Абросимов автоматически поставил свою подпись, мельком пробежал глазами записку, и тут, с опозданием, смысл прочитанного дошёл до него. Он хотел побежать за этой женщиной в странной шляпке, но очередь всё не заканчивалась. «Переводчик» придержал его за руку и заставлял дежурно улыбаться оставшимся посетителям. Сергей и улыбался, как кукольная марионетка, а в голове вальсировала одна и та же фраза из записки «Ямать Натали Дюпре»…

Фани, изнемогая от нетерпения, бродила по Вене. Прокатилась по центру на роскошной коляске, в которую были впряжены две белые лошади с красными лентами в гриве. Потом зашла в собор Святого Стефания, помолилась Богородице, зажгла и поставила короткую толстую свечу к сотням других, уже горящих. «Вот сколько людей уже обращались сегодня к Богородице с просьбами, подумала она, – сегодня не забудь обо мне, Господи, – прошептала Фейга, выходя из храма.

Идти больше никуда не хотелось, и ноги сами несли её к кафе Central. До встречи ещё оставался целый час. «Лучше там подожду, – подумала Фани, сгорая от нетерпения. Она вошла в кафе, осмотрелась и открыла дверь с надписью DAMEN WC.

Поразили её не огромные, в потолок зеркала, этого добра и на Елисейских полях хватало, а тихо, будто с небес, льющаяся музыка и флакончики духов, расставленные повсюду. Толк в духах Фани понимала и с чисто женским любопытством открывала каждый флакончик и, как знаток, вдыхала все эти ароматы. И, как истинный патриот Франции, резюмировала: «Да, здесь приятная музыка, красиво, но до наших духов Шанель № 5 им ещё далеко».

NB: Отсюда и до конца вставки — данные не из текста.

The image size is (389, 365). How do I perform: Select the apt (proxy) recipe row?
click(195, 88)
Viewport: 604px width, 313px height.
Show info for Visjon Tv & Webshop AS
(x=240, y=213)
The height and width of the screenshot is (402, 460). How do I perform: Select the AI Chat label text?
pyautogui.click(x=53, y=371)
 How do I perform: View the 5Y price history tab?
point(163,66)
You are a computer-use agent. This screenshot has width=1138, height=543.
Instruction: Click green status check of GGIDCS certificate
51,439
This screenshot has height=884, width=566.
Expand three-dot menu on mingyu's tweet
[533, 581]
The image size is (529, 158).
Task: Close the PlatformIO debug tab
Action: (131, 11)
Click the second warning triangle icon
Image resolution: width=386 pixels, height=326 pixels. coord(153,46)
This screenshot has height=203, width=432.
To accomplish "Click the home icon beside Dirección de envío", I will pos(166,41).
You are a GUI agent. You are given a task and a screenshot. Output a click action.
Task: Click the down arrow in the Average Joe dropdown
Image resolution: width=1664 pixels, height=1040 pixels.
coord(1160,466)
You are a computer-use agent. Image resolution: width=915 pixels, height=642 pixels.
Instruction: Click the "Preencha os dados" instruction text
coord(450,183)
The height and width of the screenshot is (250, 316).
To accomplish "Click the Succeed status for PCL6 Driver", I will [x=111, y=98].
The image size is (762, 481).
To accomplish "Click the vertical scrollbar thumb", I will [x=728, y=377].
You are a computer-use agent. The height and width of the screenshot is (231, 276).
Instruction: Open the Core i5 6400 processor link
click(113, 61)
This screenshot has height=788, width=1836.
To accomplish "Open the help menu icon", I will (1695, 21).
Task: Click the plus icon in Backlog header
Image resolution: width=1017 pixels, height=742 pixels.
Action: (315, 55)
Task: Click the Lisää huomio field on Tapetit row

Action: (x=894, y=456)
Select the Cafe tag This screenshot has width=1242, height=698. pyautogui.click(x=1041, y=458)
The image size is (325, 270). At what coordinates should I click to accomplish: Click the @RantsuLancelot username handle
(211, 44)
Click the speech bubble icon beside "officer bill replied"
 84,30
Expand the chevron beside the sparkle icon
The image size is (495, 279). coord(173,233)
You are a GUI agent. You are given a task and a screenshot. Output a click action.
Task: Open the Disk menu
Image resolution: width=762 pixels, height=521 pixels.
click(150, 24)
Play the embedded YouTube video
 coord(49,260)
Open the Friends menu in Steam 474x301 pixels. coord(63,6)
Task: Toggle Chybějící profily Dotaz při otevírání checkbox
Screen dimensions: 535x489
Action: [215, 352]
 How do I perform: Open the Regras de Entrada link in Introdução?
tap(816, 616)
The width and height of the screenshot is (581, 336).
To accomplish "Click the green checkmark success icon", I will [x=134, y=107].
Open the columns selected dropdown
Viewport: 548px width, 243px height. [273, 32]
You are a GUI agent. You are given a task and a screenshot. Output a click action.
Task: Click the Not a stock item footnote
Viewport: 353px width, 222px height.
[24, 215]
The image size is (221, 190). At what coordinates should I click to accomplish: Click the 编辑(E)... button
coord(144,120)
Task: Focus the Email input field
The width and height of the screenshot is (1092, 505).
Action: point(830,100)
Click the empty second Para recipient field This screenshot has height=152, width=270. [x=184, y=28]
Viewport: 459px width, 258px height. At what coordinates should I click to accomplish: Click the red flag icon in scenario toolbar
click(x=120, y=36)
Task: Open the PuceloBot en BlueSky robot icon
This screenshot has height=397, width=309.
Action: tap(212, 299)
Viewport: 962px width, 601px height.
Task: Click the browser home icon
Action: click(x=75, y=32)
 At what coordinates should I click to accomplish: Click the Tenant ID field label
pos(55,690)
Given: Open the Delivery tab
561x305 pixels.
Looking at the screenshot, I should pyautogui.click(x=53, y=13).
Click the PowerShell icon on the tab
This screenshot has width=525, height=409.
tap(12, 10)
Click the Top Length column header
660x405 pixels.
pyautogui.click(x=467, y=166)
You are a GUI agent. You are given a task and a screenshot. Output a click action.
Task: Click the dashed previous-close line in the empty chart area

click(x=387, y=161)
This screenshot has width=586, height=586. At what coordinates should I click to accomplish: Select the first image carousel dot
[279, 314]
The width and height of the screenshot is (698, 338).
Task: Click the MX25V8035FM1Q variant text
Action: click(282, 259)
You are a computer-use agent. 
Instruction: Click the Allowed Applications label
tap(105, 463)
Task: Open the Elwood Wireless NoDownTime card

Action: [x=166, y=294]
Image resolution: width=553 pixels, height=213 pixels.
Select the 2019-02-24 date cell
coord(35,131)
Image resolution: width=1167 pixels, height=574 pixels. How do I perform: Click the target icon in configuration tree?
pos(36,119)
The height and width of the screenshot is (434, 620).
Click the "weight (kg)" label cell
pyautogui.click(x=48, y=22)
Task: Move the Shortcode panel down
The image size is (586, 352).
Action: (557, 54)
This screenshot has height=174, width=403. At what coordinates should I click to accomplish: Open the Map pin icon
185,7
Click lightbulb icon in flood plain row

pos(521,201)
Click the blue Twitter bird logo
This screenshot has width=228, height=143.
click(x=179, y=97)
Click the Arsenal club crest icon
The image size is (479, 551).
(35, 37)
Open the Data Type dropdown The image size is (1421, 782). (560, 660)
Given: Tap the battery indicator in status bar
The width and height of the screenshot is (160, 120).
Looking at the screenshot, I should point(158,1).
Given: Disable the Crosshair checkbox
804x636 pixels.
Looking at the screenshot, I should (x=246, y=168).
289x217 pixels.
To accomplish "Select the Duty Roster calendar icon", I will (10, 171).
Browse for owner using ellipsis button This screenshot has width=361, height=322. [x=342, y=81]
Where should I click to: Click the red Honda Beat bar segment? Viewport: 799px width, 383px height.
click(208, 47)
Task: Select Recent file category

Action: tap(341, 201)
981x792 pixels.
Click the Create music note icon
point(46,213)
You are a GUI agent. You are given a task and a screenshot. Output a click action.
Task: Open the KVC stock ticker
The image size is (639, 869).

Фани сняла шляпку, припудрила нос и щёки, поправила причёску, внимательно посмотрела на своё отражение в зеркале «старая ты кляча», и пошла в зал. В первом узком и длинном зале всё было занято, зато в следующем – круглом и огромном, в самом углу, за барной стойкой был свободный столик. Правда, за ним сидел какой-то тип, весьма подержанного вида, с кружкой пива, в потрёпанной шляпе, надвинутой на самые глаза.

Она попросила разрешения присесть, мужчина кивнул головой. Фани села к столу, а ридикюль поставила на соседний стул, так, на всякий случай, чтобы не заняли. Она внимательно осмотрела зал, пристально вглядываясь в лица мужчин, сидящих за соседними столиками. Абросимова среди них не было. Фани перевела взгляд на соседа по столику и сразу узнала его. Сергей сменил костюм, надел подержанную шляпу и простенькие очки, что полностью изменило его внешность. «Это мою записку, Сергей, вы читали сегодня в музее», – и она откинула вуалетку с лица. Абросимов поднял голову и посмотрел на Фани долгим, пристальным взглядом художника и в ту же секунду понял, кого так мучительно долго ему напоминала Натали.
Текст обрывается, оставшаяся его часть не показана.